Impacto do "efeito Neemias" pode ajudar a alterar a realidade
Na antestreia do documentário "Neemias Queta: Dream Big", lançado em novembro do ano passado, o selecionador nacional, Mário Gomes, desejava, "como homem do basquetebol", que a chegada do primeiro português à NBA pudesse ter "um impacto muito grande na juventude, para que haja uma adesão maior à modalidade".
Será necessário aguardar algum tempo para se compreender a real dimensão deste "marco importantíssimo", como o define o Diretor Técnico Nacional, Nuno Manaia, poderá vir a ter no desenvolvimento do basquetebol nacional, mas é certo que poucos lhe ficarão indiferentes.
Já há "muita conversa à volta do que o Neemias faz no campeonato mais conhecido do mundo", e essa visibilidade "é fundamental para se poder aumentar o número de praticantes e o interesse pela modalidade" em Portugal, defende o dirigente.
"Ele pode ter um efeito catalisador de tal forma poderoso que poderá ser capaz de alterar a realidade", acrescenta José Ricardo, treinador do C. D. Póvoa, só que isso, por si só, não será suficiente para que a mudança seja efetiva. "Neemias não surgem todos os anos. Os talentos aparecem, mas é preciso que figuras de retaguarda consigam potenciá-los. Temos de aumentar a quantidade de praticantes para encontrar a qualidade", defende o técnico.
O próprio Neemias Queta, em maio deste ano, confessou o desejo de ver a modalidade "continuar a evoluir" em Portugal, "para que seja um dos desportos que marque o país". A escolha dos Sacramento Kings no "draft" do ano passado foi um passo importante nesse sentido. Resta saber potenciar o "efeito Neemias".
Nuno Manaia, diretor técnico nacional: "Estamos a crescer, mas queremos mais"
Por que razão o basquetebol não acompanhou o nível de outras modalidades de pavilhão?
O basquetebol é uma modalidade praticada em todo o mundo ao mais alto nível. Isso torna mais difícil obter esses resultados desportivos, mas não é impossível. No feminino, queremos ir ao Europeu de 2023 e qualificámo-nos para o Campeonato da Europa de 3x3. Temos três seleções jovens na Divisão A dos campeonatos da Europa, quando já nos aconteceu não ter nenhuma. Não estamos numa fase descendente, mas sim ascendente.

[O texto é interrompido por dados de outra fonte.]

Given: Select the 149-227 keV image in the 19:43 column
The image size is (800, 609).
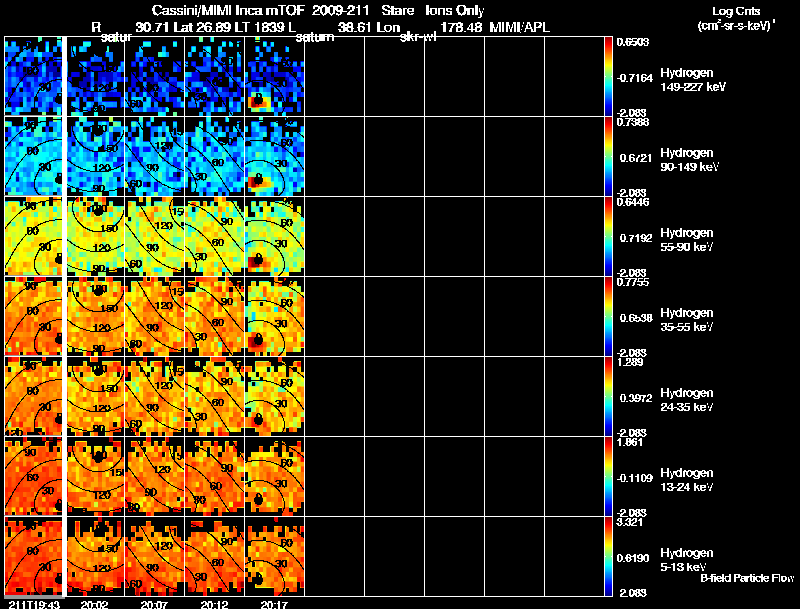Looking at the screenshot, I should point(34,77).
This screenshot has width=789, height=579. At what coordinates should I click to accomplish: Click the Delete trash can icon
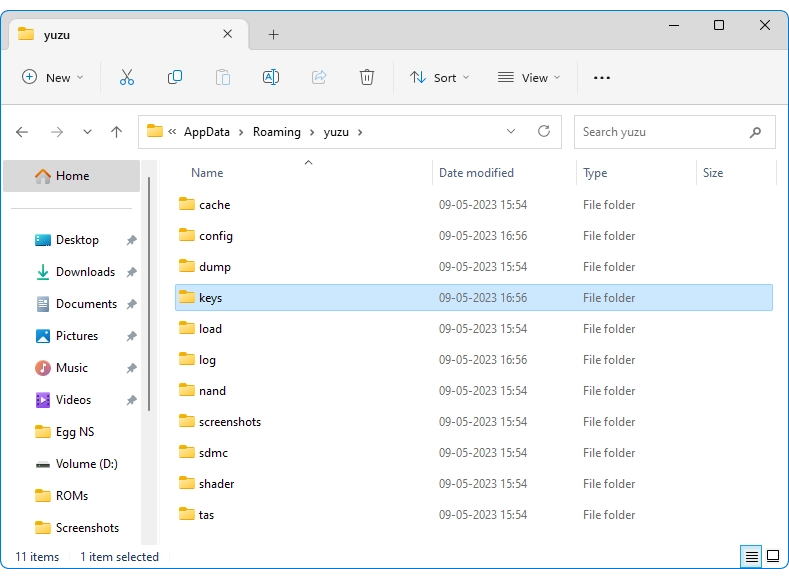tap(367, 77)
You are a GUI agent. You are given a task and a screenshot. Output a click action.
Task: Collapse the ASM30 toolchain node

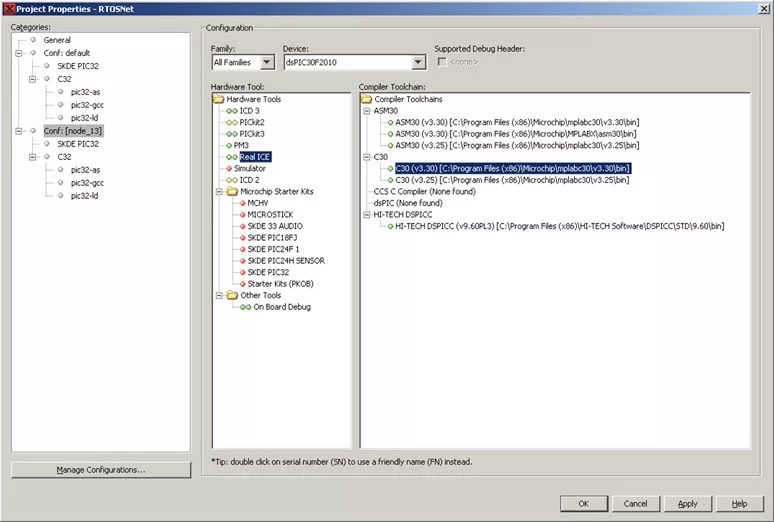(367, 111)
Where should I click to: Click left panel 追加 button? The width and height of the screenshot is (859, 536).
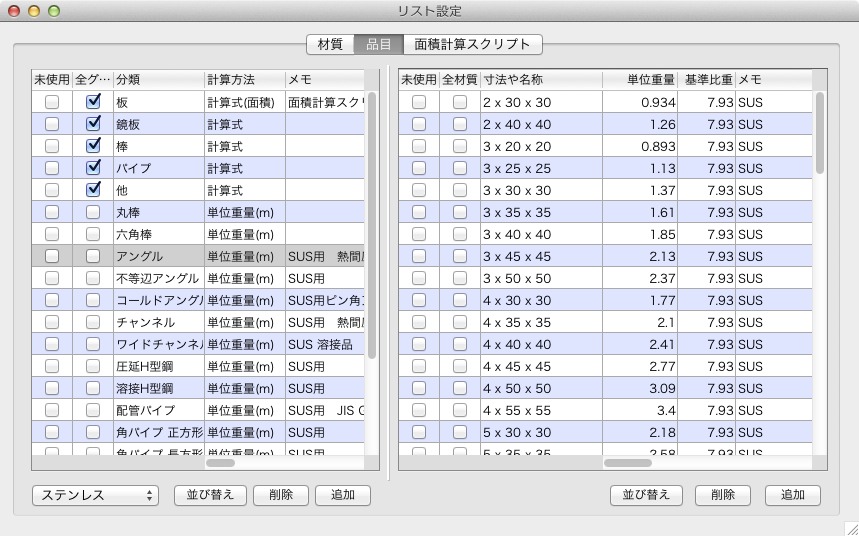[x=342, y=495]
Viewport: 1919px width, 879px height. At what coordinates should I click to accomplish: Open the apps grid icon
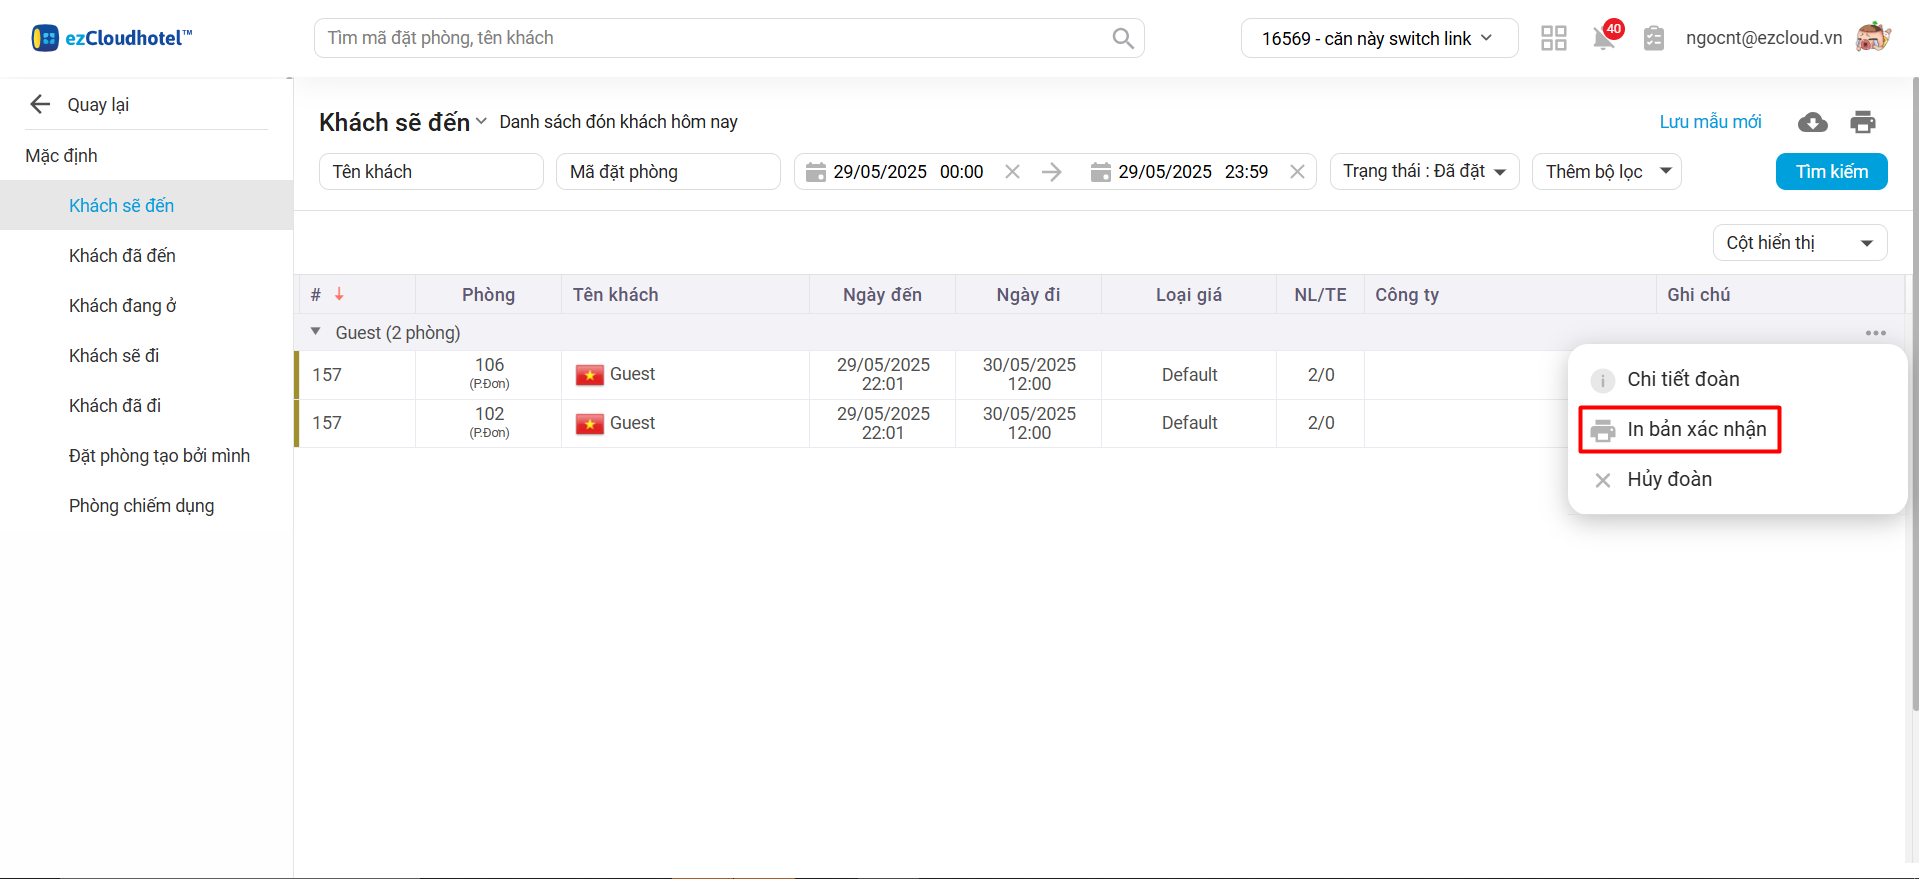[x=1553, y=38]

Isso sente-se no número de atletas já inscritos?
Temos quase 27 mil federados. É o ano em que temos mais atletas. Não podemos somar os números relacionados com a atividade que as federações fazem com o desporto escolar, mesmo tendo projetos ligados a ele.

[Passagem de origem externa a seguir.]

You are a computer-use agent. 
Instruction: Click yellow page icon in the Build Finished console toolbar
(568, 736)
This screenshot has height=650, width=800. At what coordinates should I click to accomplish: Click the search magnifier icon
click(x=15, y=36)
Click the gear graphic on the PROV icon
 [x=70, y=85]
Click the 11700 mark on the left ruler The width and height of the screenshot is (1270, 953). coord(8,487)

O que tem sido feito para alargar essa base?
Em parceria com diversos municípios, a federação está a implementar campos de basquetebol lúdicos. Este ano, vamos ter novamente o circuito nacional de 3x3, no qual queremos superar os dois mil participantes. Temos também relatórios de assistências via TV muito satisfatórios, como nunca tivemos. Estamos a crescer, mas queremos mais.
A presença em grandes competições é fundamental para a evolução do basquetebol no país?
São momentos marcantes. Nos escalões jovens, quando chegámos a uma classificação importante, conseguimos encher pavilhões com quatro mil pessoas. Tenho dúvidas de que isso seja conseguido noutras modalidades, e nós já o fizemos por mais do que uma vez. Ao nível de clubes, esta época tivemos três nas competições europeias masculinas, o que não acontecia há muito tempo, e um nas femininas. Competir internacionalmente é excelente para o desenvolvimento do jogador português.